The Central Dogma of Molecular Biology
The flow of genetic information within a biological system is described by the central dogma: DNA → RNA → Protein. This sequence ensures that the genetic information encoded in DNA is accurately expressed as proteins. There are two primary stages in this process: transcription and translation.
The Genetic Code
The genetic code is the set of rules by which information encoded in genetic material (DNA or mRNA sequences) is translated into proteins. The code is read in triplets of nucleotide bases called codons.
Key characteristics of the genetic code:
- Triplet Code: Three consecutive bases on mRNA form a codon, which specifies one amino acid.
- Degenerate (or Redundant): Most amino acids are coded for by more than one codon. For example, Leucine (Leu) is coded by six different codons. This provides a buffer against some point mutations, as a change in the third base of a codon may not change the amino acid being coded for.

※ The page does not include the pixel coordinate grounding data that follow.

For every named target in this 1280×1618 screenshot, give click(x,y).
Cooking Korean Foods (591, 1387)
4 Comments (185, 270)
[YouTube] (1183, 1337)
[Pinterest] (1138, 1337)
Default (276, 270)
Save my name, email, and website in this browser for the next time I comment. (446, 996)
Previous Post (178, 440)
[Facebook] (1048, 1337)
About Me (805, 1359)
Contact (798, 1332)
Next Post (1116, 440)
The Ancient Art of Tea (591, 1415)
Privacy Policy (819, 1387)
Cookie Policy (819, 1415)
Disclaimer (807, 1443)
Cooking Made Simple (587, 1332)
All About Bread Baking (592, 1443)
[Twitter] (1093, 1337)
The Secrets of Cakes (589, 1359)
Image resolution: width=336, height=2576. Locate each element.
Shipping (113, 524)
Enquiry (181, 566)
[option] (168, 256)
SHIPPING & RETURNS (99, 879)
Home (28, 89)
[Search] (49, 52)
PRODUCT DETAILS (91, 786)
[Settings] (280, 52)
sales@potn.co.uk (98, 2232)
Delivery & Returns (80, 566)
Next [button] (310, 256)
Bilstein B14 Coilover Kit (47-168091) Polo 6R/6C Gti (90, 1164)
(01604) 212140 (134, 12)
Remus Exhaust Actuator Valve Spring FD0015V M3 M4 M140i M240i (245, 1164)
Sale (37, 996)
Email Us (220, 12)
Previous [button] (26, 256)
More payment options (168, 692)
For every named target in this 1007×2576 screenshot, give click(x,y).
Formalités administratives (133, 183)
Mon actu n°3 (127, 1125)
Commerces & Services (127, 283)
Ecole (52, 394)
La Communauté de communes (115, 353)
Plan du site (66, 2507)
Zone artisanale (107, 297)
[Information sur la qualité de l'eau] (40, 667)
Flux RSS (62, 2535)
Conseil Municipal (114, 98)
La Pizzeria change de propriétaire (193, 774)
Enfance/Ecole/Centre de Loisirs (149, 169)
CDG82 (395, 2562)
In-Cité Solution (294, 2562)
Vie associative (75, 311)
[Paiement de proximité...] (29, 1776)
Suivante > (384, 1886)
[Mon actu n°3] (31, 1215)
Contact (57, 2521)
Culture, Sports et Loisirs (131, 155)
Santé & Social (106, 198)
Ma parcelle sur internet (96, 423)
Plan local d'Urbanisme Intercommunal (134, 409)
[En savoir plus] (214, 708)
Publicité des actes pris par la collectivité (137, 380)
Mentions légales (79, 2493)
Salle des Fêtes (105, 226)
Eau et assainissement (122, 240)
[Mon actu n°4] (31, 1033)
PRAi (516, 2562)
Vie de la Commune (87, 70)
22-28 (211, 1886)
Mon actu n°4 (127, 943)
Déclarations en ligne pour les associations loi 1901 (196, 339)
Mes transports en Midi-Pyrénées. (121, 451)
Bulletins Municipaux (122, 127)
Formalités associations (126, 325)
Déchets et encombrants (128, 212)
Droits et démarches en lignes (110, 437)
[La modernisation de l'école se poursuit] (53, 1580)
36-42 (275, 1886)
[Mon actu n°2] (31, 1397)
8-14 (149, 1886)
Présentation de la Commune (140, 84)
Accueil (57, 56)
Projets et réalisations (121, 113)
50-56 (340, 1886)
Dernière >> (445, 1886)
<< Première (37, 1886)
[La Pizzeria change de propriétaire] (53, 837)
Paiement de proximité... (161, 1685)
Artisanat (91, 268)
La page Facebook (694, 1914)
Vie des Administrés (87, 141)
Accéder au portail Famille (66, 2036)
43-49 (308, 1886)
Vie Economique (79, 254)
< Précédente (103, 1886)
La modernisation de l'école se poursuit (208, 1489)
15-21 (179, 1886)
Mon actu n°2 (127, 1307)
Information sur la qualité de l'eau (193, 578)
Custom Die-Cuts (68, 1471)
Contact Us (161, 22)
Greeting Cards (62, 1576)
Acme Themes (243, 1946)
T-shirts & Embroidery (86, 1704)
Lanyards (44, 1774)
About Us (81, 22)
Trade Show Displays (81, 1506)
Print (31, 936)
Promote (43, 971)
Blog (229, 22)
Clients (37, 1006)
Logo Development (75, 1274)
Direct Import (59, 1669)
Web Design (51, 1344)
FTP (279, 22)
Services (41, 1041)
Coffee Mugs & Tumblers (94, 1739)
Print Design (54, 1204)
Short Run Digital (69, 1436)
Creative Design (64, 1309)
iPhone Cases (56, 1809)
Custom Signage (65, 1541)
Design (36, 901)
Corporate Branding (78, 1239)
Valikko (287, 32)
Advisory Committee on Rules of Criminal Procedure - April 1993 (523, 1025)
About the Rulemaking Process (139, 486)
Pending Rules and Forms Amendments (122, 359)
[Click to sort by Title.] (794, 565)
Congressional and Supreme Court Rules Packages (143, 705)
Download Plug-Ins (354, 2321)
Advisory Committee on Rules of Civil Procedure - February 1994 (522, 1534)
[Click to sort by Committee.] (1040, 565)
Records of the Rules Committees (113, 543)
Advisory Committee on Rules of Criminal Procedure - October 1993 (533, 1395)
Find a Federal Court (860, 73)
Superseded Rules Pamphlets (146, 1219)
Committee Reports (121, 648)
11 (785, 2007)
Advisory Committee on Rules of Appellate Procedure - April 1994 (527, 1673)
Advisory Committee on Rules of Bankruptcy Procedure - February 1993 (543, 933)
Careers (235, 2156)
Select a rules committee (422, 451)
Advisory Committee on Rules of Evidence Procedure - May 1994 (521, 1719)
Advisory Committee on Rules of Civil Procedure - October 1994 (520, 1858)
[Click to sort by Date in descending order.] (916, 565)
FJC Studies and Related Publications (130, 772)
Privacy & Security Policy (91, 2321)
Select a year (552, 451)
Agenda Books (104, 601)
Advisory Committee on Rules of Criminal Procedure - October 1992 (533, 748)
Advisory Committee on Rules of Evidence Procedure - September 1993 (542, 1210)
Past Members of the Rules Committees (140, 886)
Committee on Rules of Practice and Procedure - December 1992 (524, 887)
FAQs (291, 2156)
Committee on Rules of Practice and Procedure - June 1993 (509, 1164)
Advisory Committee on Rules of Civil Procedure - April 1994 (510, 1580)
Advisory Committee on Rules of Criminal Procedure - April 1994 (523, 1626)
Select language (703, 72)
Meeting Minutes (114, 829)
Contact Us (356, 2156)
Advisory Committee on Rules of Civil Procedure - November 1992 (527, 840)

- Universal: The same codons specify the same amino acids in almost all organisms, from bacteria to humans. This universality is strong evidence for a common evolutionary ancestor and is crucial for genetic engineering.
- Non-overlapping: The code is read sequentially, one codon at a time, without any bases being shared between consecutive codons.
- Start and Stop Signals: There are specific codons that signal the start and end of translation. AUG is the most common start codon (and also codes for the amino acid Methionine). UAA, UAG, and UGA are stop codons; they do not code for an amino acid but signal for the termination of the polypeptide chain.
Stage 1: Transcription
Transcription is the process where a specific gene's DNA sequence is copied into a complementary messenger RNA (mRNA) molecule. This occurs in the nucleus of eukaryotic cells and the cytoplasm of prokaryotic cells.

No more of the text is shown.